Whether they stay there will depend on how they answer the challenges that are coming, ones expected – such as the zone defense UNC successfully vanquished Thursday – and unexpected, such as the injury junior forward Theo Pinson endured midway through the first half.

Pinson left the game about nine minutes before halftime after he “rolled” his right ankle, according to UNC officials. He didn't play again, and returned to the bench only in the final minutes with the outcome long decided.

“I sent after him to sit on the bench,” UNC coach Roy Williams said, “thinking everybody would cheer like crazy for him. I'm not a very good director because that was the same time that Justin (Jackson) made the big 3 and then I put all the walk-ons in.

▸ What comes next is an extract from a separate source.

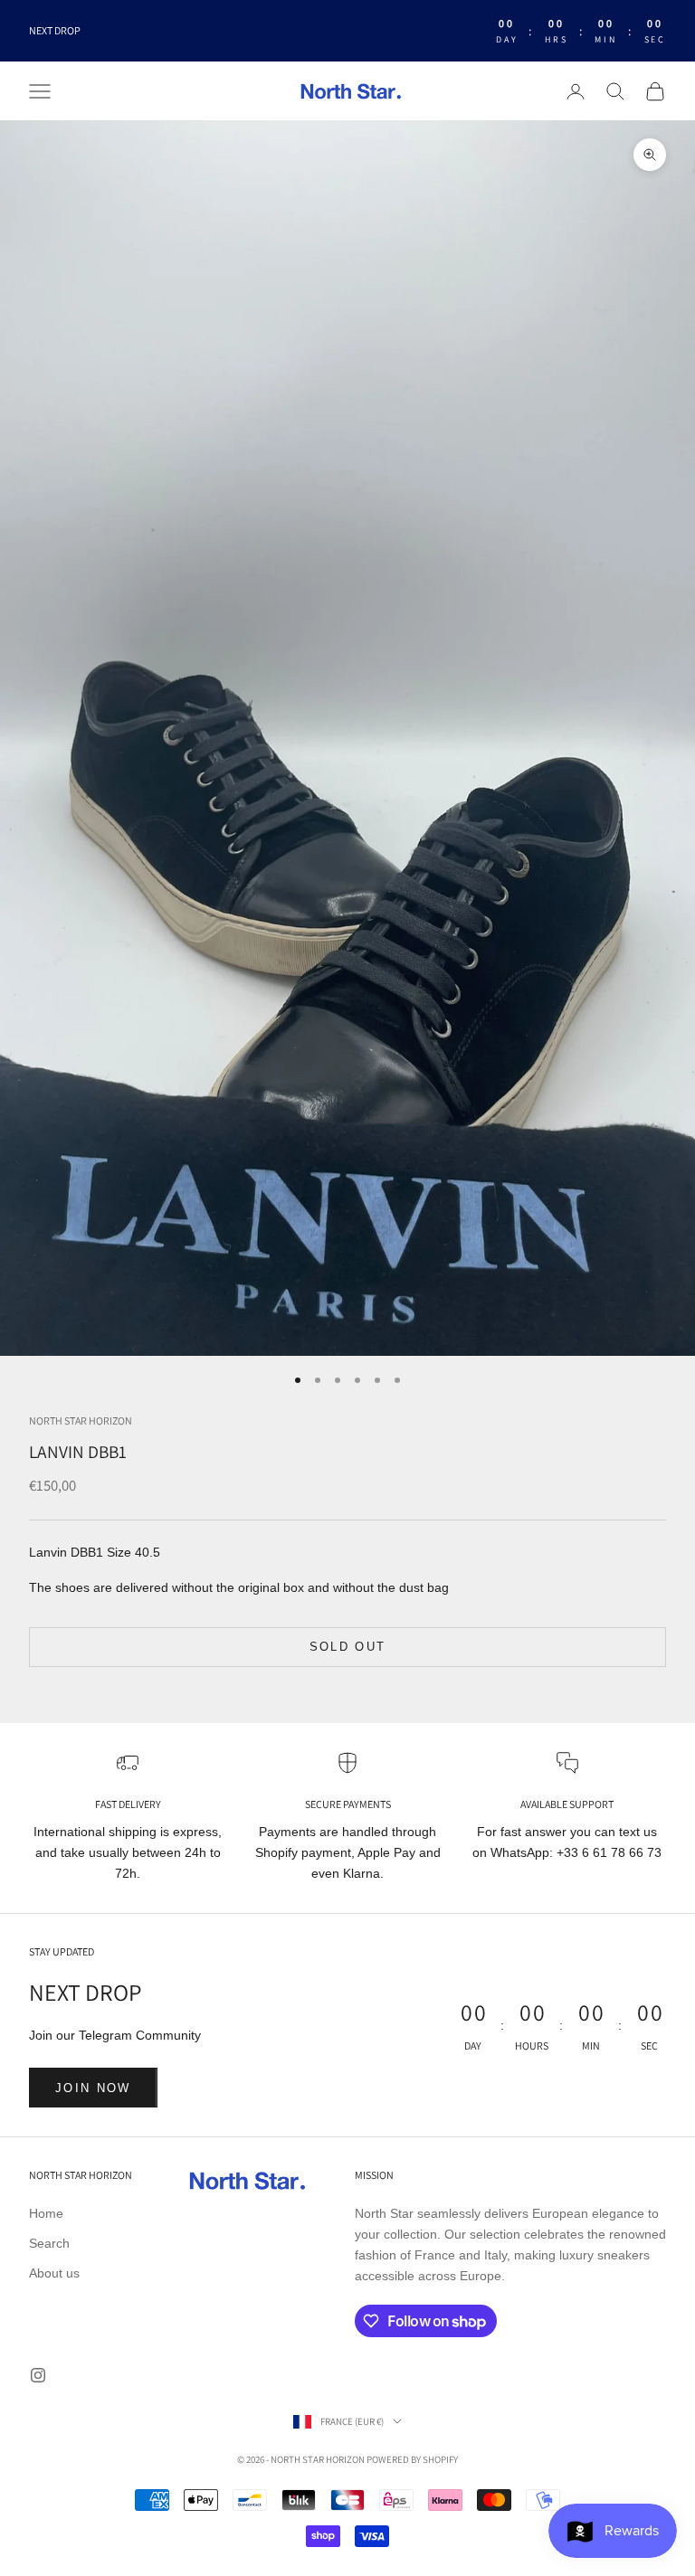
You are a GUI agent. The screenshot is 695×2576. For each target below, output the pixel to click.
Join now (93, 2088)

“So nobody realized that Theo had come back to the bench.”

Williams didn't sound too concerned about Pinson, who missed UNC's first 16 games after breaking a bone in that foot during preseason practice. Nonetheless, Pinson's absence – and the lost opportunity to cheer his reappearance – was one of the few things that didn't go UNC's way Thursday.

Exploiting their size advantage, the Tar Heels finished with nearly twice the number of rebounds (43 to 22) as the Hokies. UNC scored 20 second-chance points for the sixth time in the past seven games. And Jackson finished with 26 points – he's making that sort of thing seem routine now.

For UNC this was an efficient, business-like dispatching of the Hokies, who were trying to claw their way out of the ACC's crowded middle.

The Tar Heels are near the midway point of their conference schedule, and who they are today could well dictate who they become in March, and beyond.

“I mean, shoot,” said Berry, who finished with 15 points and four assists. “This is what sets you apart from other teams, this stretch right here. And this is what determines the outcome of the season.”

The Tar Heels aren't immune to lulls. They proved that during an inconsistent run that began in late November and ended with a loss at Georgia Tech on Dec. 31. Since then, though, they've scored at least 85 points in all seven of their consecutive victories.

The Tar Heels have made it boring, at times, with outcomes long decided by the final minutes. That was the case during a 51-point victory against N.C. State not long ago. It was again at the midway point of the second half of Thursday’s game.

Virginia Tech coach Buzz Williams had called a timeout – one of several he called to quell a UNC run – with his team losing by 21 points. He wiped the sweat off his forehead when his team returned to the court.

UNC only extended its lead, which grew as large as 26 points before Roy Williams called for the walk-ons during the final minute.

Afterward Williams was asked to name the most important factor standing in the way of his team becoming great.

The answer came easily to him, after he watched Virginia Tech make 51 percent of its shots.

“If you really want to be great,” he said, “you've got to guard people better.”